Used car prices fall but monthly payments spike
Interest-rate hikes from the Fed are raising average monthly car payments despite falling prices for used cars, according to a study.
The average monthly payment for used cars is 47% higher this year, hitting $551 a month, as compared to 2019, according to analysts at Cox Automotive, a platform that facilitates faster vehicle transactions.
The firm expects monthly car tabs to keep increasing, touching $570 by the end of the year, with the trend continuing in 2023.
“There’s been a marked shift in consumer and dealer sentiment about where the used vehicle market is headed as we close out the year,” wrote Dale Pollak, the executive vice president for Cox Automotive and the founder of VAuto, a platform that provides live market views to new and used inventory management for the automotive industry, in an analysis for the platform.

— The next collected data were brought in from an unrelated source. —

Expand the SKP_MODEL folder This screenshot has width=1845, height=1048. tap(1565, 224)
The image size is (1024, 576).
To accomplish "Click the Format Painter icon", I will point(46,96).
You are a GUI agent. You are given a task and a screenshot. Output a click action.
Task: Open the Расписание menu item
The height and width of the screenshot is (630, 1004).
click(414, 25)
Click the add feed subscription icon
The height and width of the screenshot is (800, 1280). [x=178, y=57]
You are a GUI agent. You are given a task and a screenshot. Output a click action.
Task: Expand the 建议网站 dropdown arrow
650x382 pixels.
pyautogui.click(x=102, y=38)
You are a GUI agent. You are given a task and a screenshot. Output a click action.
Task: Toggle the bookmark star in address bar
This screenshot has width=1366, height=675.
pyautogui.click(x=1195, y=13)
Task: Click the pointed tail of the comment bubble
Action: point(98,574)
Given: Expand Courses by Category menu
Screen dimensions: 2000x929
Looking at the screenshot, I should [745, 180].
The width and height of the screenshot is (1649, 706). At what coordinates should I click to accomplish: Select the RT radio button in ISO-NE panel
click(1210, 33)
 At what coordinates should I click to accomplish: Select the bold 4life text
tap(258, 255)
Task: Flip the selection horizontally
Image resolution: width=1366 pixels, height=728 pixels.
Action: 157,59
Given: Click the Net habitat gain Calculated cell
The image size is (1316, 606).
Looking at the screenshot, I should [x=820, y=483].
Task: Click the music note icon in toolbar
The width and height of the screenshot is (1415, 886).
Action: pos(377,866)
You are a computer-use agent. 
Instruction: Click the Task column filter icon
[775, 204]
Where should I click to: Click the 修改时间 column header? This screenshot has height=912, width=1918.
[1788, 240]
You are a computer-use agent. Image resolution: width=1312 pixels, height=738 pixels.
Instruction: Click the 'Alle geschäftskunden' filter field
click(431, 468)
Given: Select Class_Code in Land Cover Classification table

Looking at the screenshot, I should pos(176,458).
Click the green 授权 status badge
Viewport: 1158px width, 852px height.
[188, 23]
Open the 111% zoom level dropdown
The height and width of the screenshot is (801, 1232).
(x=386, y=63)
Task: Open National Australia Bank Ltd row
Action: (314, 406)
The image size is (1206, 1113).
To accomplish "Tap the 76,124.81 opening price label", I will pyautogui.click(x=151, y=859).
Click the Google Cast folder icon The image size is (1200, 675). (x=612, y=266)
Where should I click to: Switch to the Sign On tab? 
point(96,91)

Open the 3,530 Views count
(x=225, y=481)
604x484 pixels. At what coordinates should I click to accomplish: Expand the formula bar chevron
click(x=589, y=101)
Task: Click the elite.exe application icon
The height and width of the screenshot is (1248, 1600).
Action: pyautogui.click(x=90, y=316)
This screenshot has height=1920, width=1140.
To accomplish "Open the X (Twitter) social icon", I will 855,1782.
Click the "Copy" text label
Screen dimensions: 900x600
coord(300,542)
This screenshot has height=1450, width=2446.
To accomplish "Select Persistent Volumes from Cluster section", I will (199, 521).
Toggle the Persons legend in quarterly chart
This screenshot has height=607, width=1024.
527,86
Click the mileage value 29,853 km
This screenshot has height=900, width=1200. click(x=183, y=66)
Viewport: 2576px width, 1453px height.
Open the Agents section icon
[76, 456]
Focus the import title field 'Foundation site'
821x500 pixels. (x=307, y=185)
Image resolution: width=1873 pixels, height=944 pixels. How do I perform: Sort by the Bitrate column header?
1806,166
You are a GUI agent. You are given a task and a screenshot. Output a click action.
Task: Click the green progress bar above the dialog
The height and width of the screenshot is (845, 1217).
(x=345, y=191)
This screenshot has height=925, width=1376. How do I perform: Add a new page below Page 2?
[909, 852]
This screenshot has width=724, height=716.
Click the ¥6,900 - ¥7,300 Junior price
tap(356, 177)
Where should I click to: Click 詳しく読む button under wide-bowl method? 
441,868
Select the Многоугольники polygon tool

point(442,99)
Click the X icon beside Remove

The Fed’s aggressive, inflation-fighting policies are hastening an “affordability crisis” in the used vehicles space, said Jonathan Smoke, Cox Automotive’s chief economist. Higher rates coupled with a potential recession are adding flames to the fire, he added.
Used car dealers are struggling with significant drops in sales. Michael Ward, an Equity Research Analyst covering the automotive sector with Benchmark, said that used car sales were down 13% in the third quarter, compared to last year.
Carvana, the online car dealer, recently reported sales of 102,570 vehicles, down from 117,564 from the third quarter of the previous year.
Cox Automotive analysts have lowered their projections of retail used vehicle sales in 2022 to 19.1 million, down almost 2 million units from last year.
Affordability and supply chain issues will be carried forward in 2023, dampening demand and sales even further, the firm said.
The auto industry has been struggling with supply chain issues since the pandemic. With the shortage of semiconductor chips, car dealers were able to push prices above MSRP. Sales volume, however, dropped.
New car sales are estimated to close at 13 million units in 2022, approximately three million below the levels of previous years.
New car prices are also beginning to cool. They are still selling for more than the manufacturers’ sticker prices on average, but are closer to the MSRP.
A number of brands are selling their models below the sticker price, something that was once normal but that had become rare over the past year or more.